Повсюду растут виноградные лозы, за год опутывая дом целиком. Тебе говорили в Тил-Омоне? Над тобой просто подшутили. Если кто-то в Тил-Омоне расхваливает красоты Нарабала, он просто лжет.
— Но для чего?
Тесме пожала плечами.
— Откуда я знаю? Может, чтобы убрать тебя подальше от Тил-Омона. В любом случае в Нарабале не на что смотреть. Тысячу лет назад он, возможно, и был чем-то, но теперь это просто грязный город.
— И все же я надеюсь повидать его. Когда моя нога окрепнет, ты мне покажешь его?
— Разумеется, — кивнула она. — Почему бы и нет? Но ты будешь разочарован, уверяю тебя. А теперь я пойду. Я хочу добраться до города, пока еще прохладно.
3
Представляя, как войдет однажды в город с Хайрогом, она быстро шла по тропе. Интересно, как на это отреагируют в Нарабале?
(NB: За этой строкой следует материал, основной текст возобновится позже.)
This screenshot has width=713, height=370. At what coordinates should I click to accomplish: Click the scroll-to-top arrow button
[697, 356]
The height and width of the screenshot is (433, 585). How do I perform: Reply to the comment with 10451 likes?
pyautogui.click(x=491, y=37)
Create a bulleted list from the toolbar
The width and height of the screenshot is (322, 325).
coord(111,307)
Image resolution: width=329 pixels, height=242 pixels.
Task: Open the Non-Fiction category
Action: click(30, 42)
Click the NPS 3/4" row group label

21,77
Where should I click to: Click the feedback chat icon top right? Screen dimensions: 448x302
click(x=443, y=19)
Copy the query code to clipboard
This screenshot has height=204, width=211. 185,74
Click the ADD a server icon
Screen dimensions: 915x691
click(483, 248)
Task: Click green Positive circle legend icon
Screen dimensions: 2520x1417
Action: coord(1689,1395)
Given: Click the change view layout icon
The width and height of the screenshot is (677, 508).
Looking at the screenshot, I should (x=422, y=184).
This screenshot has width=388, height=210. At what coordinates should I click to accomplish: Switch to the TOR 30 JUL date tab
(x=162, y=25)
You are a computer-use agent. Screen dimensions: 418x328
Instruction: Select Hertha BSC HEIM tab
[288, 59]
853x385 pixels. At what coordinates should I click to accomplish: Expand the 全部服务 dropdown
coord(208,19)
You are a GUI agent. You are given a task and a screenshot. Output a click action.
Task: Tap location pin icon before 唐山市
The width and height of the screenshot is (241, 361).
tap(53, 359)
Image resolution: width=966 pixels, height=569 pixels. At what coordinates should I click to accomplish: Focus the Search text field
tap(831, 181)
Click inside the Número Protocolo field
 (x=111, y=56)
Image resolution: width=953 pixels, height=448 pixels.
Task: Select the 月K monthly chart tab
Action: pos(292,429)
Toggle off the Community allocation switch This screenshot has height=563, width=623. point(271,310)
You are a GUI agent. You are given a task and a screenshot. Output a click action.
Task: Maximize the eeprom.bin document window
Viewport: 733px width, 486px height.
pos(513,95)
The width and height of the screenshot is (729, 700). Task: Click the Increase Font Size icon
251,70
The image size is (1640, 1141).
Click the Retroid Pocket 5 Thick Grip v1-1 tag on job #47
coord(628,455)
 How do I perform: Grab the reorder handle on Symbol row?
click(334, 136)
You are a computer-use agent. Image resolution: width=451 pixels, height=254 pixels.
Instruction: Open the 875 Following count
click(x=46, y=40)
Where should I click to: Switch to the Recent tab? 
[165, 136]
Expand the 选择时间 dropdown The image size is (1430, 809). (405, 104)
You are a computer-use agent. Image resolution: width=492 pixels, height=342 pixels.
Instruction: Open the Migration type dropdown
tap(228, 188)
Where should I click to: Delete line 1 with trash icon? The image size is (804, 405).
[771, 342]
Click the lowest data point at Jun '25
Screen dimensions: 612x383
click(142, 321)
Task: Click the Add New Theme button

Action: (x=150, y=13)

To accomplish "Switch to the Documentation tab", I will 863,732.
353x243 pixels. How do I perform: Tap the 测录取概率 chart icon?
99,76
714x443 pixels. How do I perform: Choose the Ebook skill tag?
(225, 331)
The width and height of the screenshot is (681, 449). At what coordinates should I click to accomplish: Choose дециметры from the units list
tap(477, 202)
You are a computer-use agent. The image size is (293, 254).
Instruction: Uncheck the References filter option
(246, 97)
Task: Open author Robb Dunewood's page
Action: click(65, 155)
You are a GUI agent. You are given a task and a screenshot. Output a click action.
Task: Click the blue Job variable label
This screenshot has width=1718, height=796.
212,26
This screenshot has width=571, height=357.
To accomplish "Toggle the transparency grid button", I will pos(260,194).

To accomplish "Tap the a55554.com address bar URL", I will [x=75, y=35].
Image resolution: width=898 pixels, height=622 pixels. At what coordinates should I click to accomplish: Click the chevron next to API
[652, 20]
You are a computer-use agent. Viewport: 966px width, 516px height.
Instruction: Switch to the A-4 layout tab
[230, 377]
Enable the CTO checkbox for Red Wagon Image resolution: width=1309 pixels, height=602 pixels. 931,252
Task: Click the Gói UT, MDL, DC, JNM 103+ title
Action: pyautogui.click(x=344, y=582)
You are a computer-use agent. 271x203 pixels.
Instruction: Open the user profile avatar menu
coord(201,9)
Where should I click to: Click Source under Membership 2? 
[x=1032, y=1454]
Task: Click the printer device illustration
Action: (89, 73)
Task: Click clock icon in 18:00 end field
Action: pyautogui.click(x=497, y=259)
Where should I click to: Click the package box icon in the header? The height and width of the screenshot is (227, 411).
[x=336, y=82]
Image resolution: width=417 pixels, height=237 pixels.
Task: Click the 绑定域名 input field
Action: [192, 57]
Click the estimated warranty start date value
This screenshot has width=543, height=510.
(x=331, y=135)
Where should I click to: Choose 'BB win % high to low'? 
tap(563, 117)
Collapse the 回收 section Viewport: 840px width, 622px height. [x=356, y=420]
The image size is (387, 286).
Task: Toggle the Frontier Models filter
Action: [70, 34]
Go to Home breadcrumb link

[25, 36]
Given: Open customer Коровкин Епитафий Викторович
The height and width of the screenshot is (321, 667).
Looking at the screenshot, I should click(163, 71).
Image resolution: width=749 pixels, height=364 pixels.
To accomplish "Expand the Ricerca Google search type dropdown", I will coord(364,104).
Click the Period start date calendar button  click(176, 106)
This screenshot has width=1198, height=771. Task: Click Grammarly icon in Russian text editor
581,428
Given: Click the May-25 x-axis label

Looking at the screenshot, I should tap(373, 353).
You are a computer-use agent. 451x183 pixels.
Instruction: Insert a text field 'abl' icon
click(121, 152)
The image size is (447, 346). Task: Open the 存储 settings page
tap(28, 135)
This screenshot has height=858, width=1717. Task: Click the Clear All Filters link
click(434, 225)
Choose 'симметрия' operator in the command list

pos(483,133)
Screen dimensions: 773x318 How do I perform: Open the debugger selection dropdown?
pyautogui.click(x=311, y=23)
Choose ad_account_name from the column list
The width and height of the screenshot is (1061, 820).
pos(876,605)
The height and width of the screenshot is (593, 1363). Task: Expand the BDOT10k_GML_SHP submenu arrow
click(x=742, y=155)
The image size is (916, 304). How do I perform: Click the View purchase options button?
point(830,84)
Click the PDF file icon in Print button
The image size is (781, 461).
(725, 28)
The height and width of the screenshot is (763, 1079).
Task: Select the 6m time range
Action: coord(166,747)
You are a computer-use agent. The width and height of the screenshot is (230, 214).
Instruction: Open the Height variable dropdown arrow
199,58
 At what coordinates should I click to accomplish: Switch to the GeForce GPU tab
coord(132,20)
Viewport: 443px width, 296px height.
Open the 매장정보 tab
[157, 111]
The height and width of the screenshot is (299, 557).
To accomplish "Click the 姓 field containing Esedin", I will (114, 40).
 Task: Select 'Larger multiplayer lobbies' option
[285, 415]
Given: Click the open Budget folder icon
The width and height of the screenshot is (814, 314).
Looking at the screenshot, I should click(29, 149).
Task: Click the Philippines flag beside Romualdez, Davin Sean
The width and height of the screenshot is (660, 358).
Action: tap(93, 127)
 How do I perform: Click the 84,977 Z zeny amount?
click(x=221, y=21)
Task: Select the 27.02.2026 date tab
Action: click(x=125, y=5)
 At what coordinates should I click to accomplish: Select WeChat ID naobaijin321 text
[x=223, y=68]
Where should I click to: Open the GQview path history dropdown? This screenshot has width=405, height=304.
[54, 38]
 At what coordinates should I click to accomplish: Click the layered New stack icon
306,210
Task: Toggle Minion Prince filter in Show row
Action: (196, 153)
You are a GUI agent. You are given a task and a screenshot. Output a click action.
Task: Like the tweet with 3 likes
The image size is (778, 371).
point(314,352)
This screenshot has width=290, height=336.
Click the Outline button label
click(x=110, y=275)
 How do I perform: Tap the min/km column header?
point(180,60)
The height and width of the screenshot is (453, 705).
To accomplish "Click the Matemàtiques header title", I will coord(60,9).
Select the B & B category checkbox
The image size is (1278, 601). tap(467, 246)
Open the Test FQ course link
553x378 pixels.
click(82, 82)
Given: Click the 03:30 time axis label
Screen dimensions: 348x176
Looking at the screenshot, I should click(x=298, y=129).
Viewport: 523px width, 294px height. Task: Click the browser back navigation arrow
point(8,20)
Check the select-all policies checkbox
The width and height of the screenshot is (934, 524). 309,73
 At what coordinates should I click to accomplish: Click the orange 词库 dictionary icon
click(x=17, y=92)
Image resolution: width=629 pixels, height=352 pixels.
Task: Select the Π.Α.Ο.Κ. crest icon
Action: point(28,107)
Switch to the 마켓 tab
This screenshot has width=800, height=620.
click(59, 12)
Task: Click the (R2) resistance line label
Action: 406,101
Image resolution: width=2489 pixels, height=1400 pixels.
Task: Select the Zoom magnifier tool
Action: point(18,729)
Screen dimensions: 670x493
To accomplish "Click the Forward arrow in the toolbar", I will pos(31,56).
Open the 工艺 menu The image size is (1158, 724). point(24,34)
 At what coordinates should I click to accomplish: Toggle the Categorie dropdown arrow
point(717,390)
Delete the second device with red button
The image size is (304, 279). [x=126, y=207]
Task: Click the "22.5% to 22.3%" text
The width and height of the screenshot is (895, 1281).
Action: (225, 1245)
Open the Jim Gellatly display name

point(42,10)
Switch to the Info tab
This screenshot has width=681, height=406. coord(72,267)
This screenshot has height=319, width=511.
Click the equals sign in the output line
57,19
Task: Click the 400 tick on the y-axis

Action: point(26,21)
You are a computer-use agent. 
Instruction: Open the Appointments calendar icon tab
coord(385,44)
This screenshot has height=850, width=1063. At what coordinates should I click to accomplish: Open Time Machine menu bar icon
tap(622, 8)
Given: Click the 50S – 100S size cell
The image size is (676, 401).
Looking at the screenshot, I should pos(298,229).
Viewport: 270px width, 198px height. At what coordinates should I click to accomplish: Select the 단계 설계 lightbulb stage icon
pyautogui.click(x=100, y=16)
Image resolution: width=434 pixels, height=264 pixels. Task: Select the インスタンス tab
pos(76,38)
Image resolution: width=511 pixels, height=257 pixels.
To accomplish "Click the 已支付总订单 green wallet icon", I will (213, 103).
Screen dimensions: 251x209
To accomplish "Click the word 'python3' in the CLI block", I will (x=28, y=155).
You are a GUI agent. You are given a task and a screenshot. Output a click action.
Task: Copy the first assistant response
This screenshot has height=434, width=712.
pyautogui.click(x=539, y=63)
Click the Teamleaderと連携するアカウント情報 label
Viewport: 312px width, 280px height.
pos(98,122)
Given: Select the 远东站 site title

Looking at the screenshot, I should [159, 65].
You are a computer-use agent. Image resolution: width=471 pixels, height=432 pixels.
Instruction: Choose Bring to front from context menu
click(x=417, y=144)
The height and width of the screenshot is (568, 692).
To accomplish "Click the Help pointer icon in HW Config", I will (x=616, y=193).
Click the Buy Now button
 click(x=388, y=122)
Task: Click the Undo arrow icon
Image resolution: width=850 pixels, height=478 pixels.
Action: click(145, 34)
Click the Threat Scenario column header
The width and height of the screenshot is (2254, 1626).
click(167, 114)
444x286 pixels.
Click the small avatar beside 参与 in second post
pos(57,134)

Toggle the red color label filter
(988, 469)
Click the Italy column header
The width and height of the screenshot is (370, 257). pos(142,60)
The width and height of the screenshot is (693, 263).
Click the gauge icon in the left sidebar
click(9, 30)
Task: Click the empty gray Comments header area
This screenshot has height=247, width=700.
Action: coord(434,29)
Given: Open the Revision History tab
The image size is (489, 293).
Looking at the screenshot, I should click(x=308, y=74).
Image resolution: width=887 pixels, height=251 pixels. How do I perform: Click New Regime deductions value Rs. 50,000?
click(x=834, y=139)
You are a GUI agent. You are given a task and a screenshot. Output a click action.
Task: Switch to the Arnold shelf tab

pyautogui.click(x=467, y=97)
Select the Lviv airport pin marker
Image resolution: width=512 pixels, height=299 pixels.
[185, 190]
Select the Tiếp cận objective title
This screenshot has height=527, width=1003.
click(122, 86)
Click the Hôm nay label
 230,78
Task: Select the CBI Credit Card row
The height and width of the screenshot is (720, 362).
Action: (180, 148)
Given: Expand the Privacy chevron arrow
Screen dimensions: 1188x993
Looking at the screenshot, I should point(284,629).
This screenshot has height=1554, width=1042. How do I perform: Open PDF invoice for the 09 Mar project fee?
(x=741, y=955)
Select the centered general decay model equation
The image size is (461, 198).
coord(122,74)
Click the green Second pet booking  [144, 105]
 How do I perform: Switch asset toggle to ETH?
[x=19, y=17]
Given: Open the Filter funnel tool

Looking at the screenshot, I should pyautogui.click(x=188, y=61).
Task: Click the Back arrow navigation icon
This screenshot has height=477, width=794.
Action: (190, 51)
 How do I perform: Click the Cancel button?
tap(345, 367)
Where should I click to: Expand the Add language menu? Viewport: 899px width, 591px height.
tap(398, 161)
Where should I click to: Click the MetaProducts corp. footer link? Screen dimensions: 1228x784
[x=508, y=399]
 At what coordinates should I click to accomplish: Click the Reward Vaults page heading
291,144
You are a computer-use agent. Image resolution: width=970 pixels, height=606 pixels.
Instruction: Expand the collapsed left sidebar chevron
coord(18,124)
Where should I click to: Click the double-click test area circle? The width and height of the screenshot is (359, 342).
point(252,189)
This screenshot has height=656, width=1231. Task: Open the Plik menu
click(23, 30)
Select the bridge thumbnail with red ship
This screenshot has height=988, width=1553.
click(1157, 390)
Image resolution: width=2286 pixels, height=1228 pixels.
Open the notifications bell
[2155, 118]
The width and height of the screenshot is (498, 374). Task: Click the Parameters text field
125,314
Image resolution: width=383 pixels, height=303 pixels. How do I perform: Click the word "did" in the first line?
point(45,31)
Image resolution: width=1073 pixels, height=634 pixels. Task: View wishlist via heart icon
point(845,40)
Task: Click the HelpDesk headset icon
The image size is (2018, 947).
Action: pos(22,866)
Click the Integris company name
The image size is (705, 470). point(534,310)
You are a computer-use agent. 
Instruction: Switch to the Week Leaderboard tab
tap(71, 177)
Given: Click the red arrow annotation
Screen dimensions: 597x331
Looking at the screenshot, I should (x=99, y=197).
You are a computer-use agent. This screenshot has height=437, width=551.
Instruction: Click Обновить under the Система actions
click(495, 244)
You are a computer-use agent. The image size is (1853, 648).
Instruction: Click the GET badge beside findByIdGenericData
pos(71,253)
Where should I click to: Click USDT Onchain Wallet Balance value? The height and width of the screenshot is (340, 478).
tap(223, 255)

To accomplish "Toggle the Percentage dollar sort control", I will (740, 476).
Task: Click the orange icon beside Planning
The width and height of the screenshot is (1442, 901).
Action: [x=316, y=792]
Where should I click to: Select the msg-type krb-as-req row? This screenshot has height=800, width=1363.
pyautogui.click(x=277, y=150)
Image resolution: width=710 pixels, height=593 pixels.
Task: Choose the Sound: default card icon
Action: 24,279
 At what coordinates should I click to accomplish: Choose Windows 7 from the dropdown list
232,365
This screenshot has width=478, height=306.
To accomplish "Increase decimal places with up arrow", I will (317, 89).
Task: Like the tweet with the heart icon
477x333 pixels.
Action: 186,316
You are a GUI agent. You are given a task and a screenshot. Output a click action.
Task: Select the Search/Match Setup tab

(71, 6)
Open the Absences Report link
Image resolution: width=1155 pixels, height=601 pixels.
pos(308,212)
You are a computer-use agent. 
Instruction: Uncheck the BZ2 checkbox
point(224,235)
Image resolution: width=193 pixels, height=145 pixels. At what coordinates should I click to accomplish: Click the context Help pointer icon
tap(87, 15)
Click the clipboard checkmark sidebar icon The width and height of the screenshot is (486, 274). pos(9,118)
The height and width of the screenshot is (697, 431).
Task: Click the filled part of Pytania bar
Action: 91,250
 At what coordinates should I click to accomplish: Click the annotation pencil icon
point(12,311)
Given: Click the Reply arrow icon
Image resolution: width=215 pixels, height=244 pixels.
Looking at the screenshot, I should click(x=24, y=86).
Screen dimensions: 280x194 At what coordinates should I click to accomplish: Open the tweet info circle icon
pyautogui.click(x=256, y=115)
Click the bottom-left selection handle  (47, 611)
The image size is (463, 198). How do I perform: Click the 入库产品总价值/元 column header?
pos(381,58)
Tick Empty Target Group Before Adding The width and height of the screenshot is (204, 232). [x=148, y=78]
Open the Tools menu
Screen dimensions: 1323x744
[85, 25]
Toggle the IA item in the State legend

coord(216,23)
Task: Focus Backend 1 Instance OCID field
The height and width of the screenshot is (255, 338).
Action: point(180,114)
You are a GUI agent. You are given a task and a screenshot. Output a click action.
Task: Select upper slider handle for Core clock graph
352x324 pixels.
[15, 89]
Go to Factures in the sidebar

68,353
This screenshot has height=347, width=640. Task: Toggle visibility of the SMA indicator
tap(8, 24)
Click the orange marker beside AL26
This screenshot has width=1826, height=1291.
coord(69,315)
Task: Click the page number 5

Начнут забрасывать их камнями или навозом? Будут тыкать пальцами и ржать, а заодно поносить ее, когда она начнет здороваться с знакомыми? Вероятно. Чокнутая Тесме, станут судачить они, привезла в город инородца; не занимаются ли они в джунглях непотребством? Тесме улыбнулась. Да, забавно будет пройтись по Нарабалу с Висмааном. И она попробует, как только он сможет одолеть долгую дорогу через джунгли.
Сама дорога была просто грязной неухоженной тропкой, отмеченной зарубками на деревьях да редкими короткими просеками, быстро зарастающими во многих местах. Но за время путешествия по джунглям она овладела искусством находить дорогу и редко надолго теряла тропу. Поздним утром она добралась до отдаленных плантаций, а вскоре увидела и сам Нарабал, карабкающийся вверх по одному склону холма и сбегающий вниз к морю по противоположному.